Written request: Reproduce word for word the part of the listing that begins at the line containing "Task: Click the CAC -3.04% value tag" and ends after the line containing "point(644,44)", including both of those lines.

___ Records for processing ___

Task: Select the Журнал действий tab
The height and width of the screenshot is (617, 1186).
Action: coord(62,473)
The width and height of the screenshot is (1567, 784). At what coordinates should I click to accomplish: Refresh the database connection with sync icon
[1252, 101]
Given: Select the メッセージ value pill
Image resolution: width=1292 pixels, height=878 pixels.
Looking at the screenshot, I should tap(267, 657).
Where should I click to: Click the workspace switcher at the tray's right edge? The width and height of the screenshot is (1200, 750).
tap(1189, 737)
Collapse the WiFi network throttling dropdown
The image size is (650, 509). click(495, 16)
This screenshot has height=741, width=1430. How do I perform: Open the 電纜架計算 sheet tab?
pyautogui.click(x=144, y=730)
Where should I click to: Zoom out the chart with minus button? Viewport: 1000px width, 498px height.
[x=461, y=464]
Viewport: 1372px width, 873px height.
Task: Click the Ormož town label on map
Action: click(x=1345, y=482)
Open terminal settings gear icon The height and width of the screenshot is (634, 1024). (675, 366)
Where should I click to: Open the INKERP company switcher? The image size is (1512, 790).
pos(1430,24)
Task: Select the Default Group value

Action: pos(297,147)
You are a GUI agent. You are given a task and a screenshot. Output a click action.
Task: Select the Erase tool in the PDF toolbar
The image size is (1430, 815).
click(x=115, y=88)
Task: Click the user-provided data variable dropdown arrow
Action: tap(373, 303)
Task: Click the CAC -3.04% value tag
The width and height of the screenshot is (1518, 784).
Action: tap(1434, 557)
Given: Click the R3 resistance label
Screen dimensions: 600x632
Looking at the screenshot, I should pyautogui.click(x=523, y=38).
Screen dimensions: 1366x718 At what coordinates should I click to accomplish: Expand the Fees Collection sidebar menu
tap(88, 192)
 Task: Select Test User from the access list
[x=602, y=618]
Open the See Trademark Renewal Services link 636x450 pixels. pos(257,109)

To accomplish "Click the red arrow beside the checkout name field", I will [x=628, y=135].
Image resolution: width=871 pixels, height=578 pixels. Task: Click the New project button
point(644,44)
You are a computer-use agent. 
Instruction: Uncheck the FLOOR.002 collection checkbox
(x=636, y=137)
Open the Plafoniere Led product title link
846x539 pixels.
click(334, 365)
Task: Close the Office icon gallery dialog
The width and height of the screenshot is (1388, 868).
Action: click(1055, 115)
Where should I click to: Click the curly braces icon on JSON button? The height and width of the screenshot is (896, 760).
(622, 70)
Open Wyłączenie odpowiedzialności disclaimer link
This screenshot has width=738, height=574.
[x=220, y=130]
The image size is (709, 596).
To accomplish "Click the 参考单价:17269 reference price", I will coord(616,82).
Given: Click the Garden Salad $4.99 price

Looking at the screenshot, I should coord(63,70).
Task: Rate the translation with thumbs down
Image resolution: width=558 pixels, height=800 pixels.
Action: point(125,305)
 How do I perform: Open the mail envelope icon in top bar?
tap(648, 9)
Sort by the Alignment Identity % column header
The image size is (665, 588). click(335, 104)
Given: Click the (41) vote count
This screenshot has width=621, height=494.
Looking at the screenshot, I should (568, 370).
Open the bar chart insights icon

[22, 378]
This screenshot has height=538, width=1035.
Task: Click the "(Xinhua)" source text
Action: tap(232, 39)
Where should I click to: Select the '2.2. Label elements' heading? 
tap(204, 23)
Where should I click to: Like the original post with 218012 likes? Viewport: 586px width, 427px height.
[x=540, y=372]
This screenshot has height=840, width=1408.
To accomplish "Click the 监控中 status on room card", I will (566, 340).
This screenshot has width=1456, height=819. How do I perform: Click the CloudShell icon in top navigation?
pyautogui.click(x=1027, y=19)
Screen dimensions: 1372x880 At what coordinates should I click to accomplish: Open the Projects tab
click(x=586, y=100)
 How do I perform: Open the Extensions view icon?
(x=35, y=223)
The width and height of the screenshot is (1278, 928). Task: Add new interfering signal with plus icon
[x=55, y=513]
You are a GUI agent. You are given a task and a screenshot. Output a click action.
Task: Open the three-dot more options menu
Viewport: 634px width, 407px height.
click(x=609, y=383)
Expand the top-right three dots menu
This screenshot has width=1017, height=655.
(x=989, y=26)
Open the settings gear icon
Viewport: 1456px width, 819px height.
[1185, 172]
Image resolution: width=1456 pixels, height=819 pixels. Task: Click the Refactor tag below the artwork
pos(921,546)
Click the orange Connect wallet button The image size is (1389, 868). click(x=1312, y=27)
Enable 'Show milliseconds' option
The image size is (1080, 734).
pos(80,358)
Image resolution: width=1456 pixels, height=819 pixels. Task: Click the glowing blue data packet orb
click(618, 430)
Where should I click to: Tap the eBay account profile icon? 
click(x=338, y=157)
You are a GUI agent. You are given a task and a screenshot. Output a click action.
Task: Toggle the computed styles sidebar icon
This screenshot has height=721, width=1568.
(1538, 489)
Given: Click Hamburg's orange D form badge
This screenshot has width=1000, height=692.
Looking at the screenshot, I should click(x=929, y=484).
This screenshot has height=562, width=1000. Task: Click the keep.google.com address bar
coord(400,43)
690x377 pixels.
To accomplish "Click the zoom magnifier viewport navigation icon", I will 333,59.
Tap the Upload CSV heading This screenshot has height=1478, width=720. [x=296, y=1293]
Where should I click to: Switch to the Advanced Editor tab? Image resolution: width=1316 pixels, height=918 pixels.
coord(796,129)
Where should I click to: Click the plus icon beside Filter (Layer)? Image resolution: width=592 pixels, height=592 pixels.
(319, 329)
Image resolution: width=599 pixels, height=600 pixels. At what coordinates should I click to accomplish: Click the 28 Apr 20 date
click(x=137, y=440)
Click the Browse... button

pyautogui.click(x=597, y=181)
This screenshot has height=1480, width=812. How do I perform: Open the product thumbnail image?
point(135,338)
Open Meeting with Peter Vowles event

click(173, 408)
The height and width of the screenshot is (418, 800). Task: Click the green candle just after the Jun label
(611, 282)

___

The output:
Task: Click the CAC -3.04% value tag
The width and height of the screenshot is (1518, 784).
Action: tap(1434, 557)
Given: Click the R3 resistance label
Screen dimensions: 600x632
Looking at the screenshot, I should pyautogui.click(x=523, y=38).
Screen dimensions: 1366x718 At what coordinates should I click to accomplish: Expand the Fees Collection sidebar menu
tap(88, 192)
 Task: Select Test User from the access list
[x=602, y=618]
Open the See Trademark Renewal Services link 636x450 pixels. pos(257,109)

To accomplish "Click the red arrow beside the checkout name field", I will [x=628, y=135].
Image resolution: width=871 pixels, height=578 pixels. Task: Click the New project button
point(644,44)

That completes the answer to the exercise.